С каждым шагом Сергей открывал новые изменения. Здесь был старенький сеновал, примыкавший к дому Тараса Ильича, – а теперь выросло двухэтажное здание конторы. Тут был пустынный берег и… да, где-то здесь сарай Пака. Теперь раскинулись склады, причалы, вьется узкоколейка. «Вход строго воспрещен», «За курение – штраф». А вот тихий пригорок, где схоронили Пашу Матвеева. Но что это? Весь пригорок захвачен стройкой. Везде – леса, под которыми вырисовываются контуры зданий. Паша… над твоей могилой воздвигаются здания нового города. Ну что ж! Ты любил жизнь, Паша, ты любил стройку. Ты был бы доволен, Пашенька, славный друг!

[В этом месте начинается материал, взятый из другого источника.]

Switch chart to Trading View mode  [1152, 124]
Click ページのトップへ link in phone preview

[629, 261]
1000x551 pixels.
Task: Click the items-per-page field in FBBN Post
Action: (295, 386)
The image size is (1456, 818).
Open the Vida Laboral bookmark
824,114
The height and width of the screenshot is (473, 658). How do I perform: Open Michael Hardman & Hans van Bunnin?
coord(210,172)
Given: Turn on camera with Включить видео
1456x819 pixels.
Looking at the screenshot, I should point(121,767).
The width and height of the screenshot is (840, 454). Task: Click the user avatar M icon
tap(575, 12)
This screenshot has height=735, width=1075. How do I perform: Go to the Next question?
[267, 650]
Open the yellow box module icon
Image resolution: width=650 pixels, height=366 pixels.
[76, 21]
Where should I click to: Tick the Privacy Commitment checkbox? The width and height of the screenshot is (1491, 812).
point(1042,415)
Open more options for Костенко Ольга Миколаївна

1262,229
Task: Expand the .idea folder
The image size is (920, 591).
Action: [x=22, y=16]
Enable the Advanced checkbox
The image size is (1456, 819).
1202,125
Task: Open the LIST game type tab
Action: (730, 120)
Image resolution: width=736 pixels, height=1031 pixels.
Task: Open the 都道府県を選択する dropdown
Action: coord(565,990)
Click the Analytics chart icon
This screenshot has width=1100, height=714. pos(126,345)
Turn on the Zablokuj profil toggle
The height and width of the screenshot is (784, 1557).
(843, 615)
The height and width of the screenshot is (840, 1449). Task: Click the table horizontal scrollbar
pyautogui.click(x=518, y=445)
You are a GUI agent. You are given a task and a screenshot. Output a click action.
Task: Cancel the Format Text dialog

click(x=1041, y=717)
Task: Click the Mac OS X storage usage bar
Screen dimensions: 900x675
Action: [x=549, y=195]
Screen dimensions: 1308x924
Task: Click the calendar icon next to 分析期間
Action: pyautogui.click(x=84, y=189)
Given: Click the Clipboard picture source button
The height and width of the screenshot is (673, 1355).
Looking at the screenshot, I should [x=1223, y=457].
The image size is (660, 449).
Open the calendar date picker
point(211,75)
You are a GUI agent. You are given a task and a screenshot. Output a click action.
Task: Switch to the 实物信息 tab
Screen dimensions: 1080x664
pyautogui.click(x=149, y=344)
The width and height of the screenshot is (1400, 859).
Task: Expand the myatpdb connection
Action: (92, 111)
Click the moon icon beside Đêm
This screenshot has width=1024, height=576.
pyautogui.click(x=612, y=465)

Они остановились на краю обрыва. У Сергея захватило дух от того, что он увидел. Десятки стройных колонн подымались к небу двумя ажурными рядами. Они были так легки и воздушны на фоне серого зимнего неба, словно вырезаны из бумаги, а не отлиты из бетона. Перед ними, размахнувшись на месте бывшего озерка, где Касимов когда-то охотился на уток, на месте тайги, где первые бригады начинали корчевку и обедали, сидя на пеньках (где они, эти пеньки? И что стало с Клавой и Лилькой – их тогда, бывало, так ждали с обедом!), – теперь распростерлась ровная площадь, в нескольких направлениях пересеченная рельсами. Площадь упиралась в дамбу, около которой они украдкой встречались с Тоней. (Тоня! Что-то стало с нею?.. Как она страдала и как она была горда!..) За колоннами эллинга виднелись склады, здания, леса строек, за ними отгороженный забором участок с новыми цехами, а за ними лесозавод. (Лесозавод! Он тоже вырос на целый корпус. А как его открывали, какую радость принес с собой первый гудок!.. Даже плакать хотелось…)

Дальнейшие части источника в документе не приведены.